| DIRECTIONS |
Look through the data below. Pick out the lines holding the string "screenshot".

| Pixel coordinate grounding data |
_ _ _ _
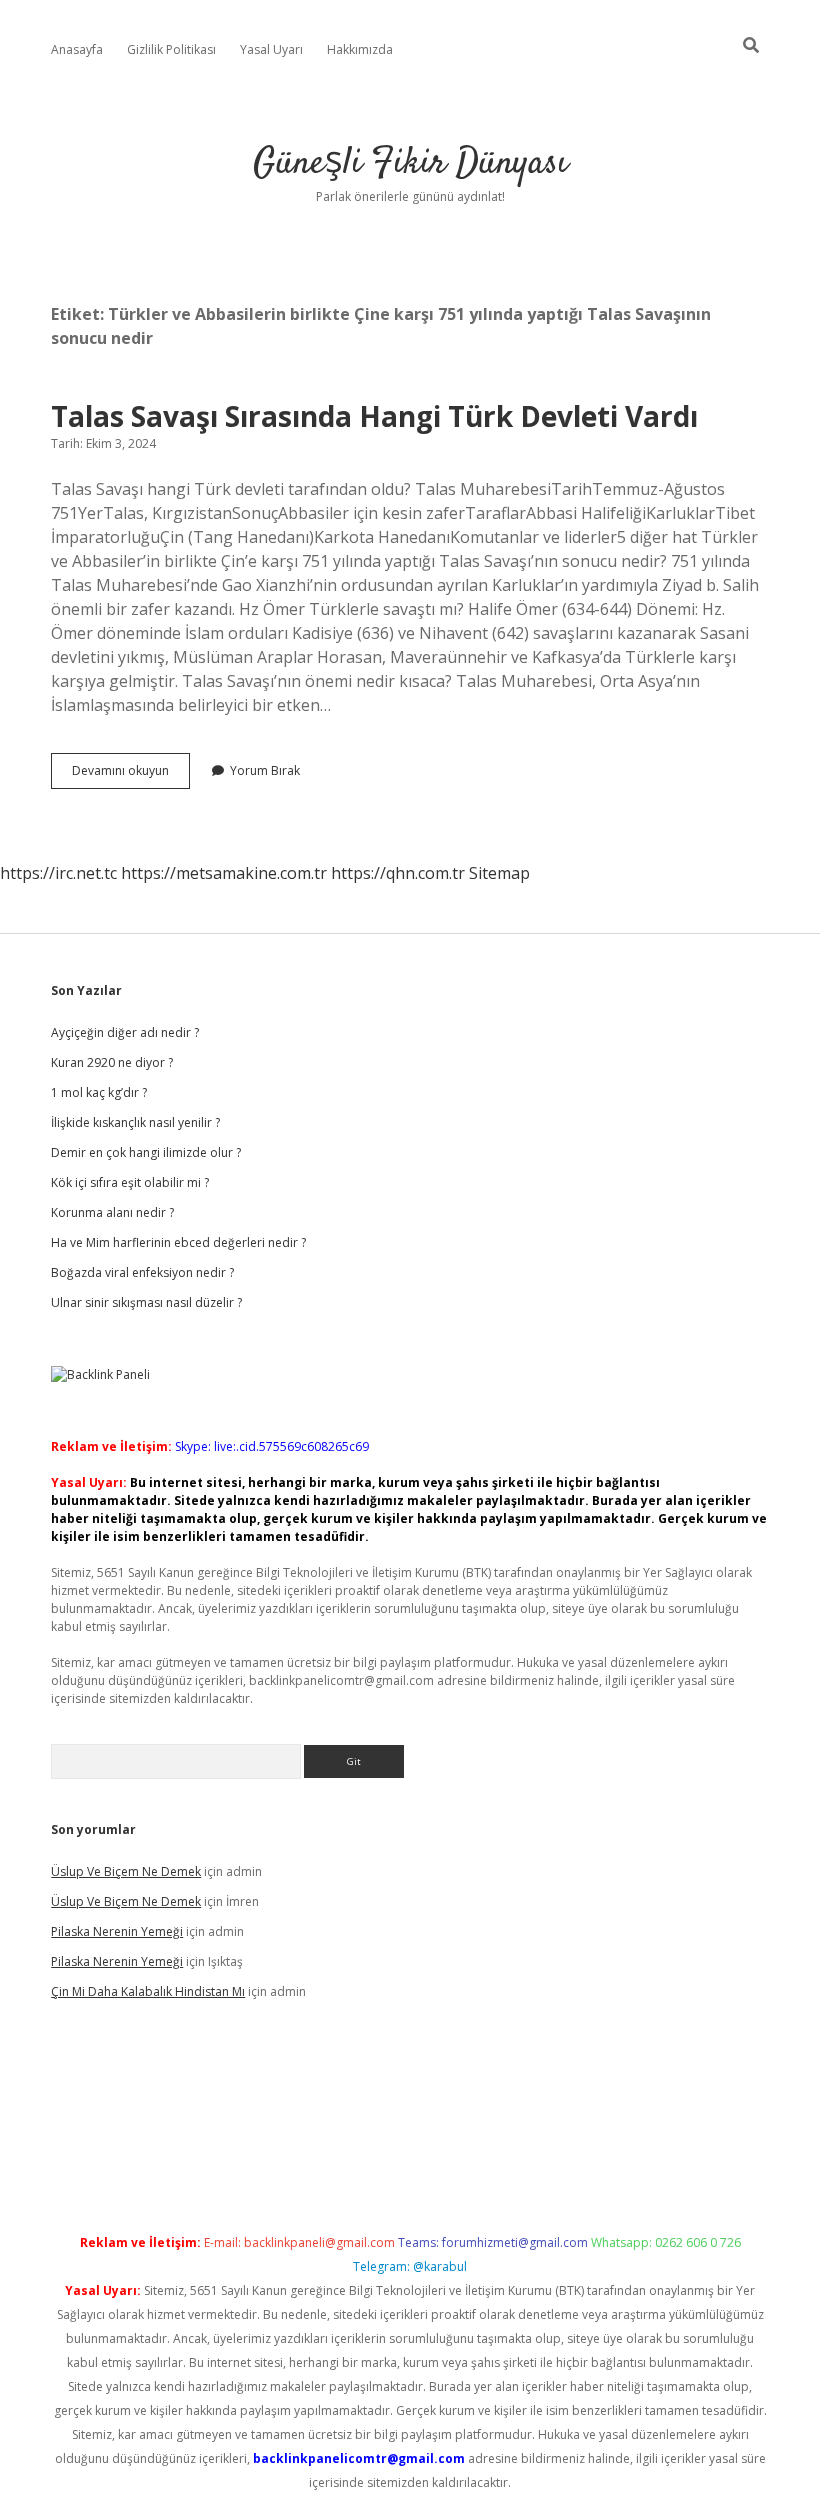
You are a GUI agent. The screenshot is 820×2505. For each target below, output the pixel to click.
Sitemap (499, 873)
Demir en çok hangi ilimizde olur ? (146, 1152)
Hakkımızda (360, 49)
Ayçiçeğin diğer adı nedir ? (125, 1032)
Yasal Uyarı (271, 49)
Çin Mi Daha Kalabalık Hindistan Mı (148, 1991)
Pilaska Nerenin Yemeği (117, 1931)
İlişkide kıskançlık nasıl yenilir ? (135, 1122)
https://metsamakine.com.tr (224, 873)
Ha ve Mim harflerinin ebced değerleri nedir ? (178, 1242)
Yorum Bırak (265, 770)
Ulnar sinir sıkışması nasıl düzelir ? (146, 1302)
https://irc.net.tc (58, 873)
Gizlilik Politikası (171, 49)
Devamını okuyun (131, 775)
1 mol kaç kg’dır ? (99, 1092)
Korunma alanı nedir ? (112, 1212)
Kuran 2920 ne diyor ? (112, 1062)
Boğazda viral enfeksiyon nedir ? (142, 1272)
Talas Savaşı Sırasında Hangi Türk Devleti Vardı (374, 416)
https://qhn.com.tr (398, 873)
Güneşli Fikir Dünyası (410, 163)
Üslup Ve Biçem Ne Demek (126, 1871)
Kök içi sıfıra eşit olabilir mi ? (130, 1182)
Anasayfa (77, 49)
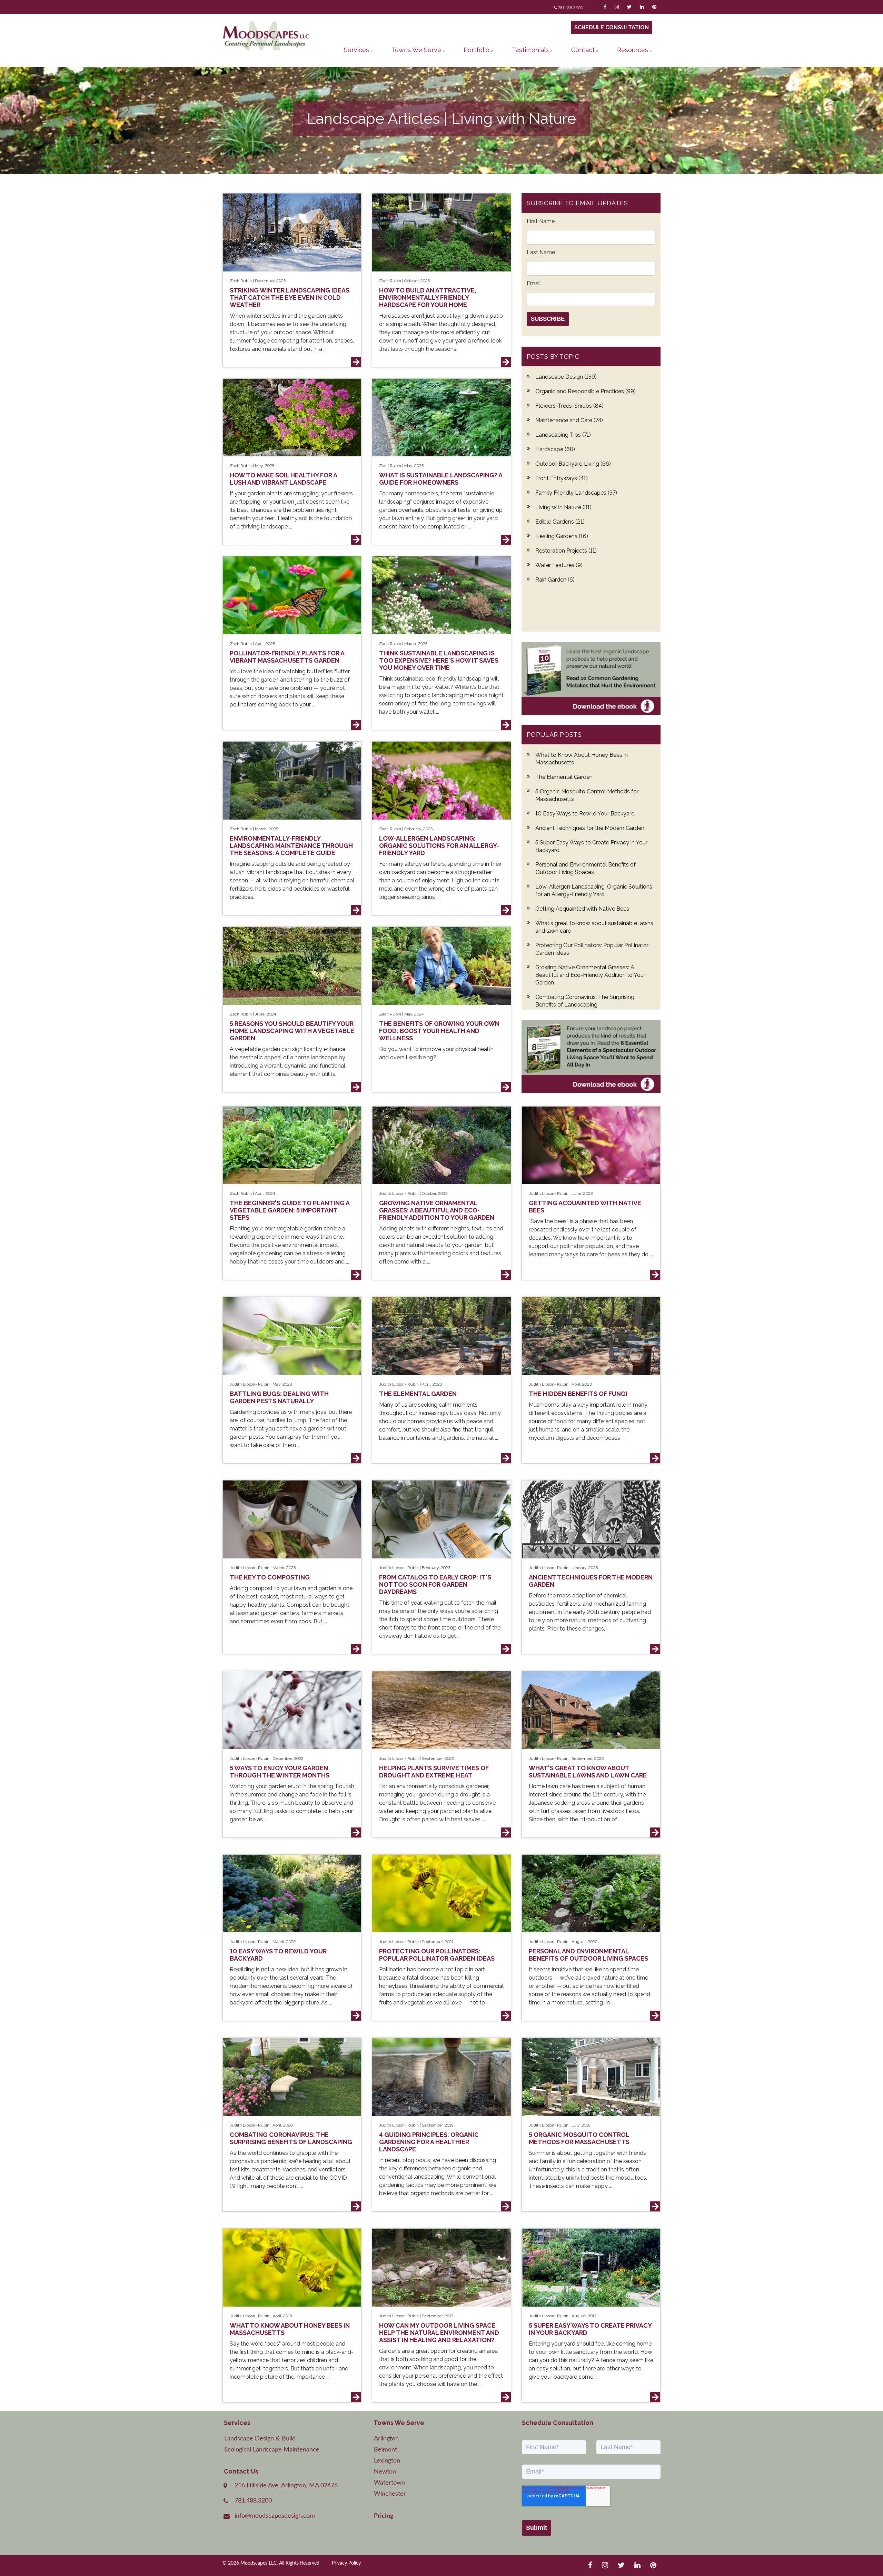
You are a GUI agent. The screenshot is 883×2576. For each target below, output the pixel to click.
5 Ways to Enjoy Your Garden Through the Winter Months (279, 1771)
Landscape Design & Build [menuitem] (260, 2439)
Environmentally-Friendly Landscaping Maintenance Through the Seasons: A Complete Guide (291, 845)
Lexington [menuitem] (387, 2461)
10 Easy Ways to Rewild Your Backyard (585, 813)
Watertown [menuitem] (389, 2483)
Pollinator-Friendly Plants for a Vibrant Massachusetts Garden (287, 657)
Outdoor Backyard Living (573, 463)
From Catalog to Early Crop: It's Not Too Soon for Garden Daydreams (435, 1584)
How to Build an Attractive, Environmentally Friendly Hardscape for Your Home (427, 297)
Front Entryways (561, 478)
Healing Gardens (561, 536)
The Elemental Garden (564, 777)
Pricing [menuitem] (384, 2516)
_ _ _ _
| RESPONSE TO THE TASK |
You are a GUI agent. The screenshot is 820×2505. For each target below, output the pixel to click.
You are a GUI agent. The screenshot is 883×2576. For each target below, output the pixel to click.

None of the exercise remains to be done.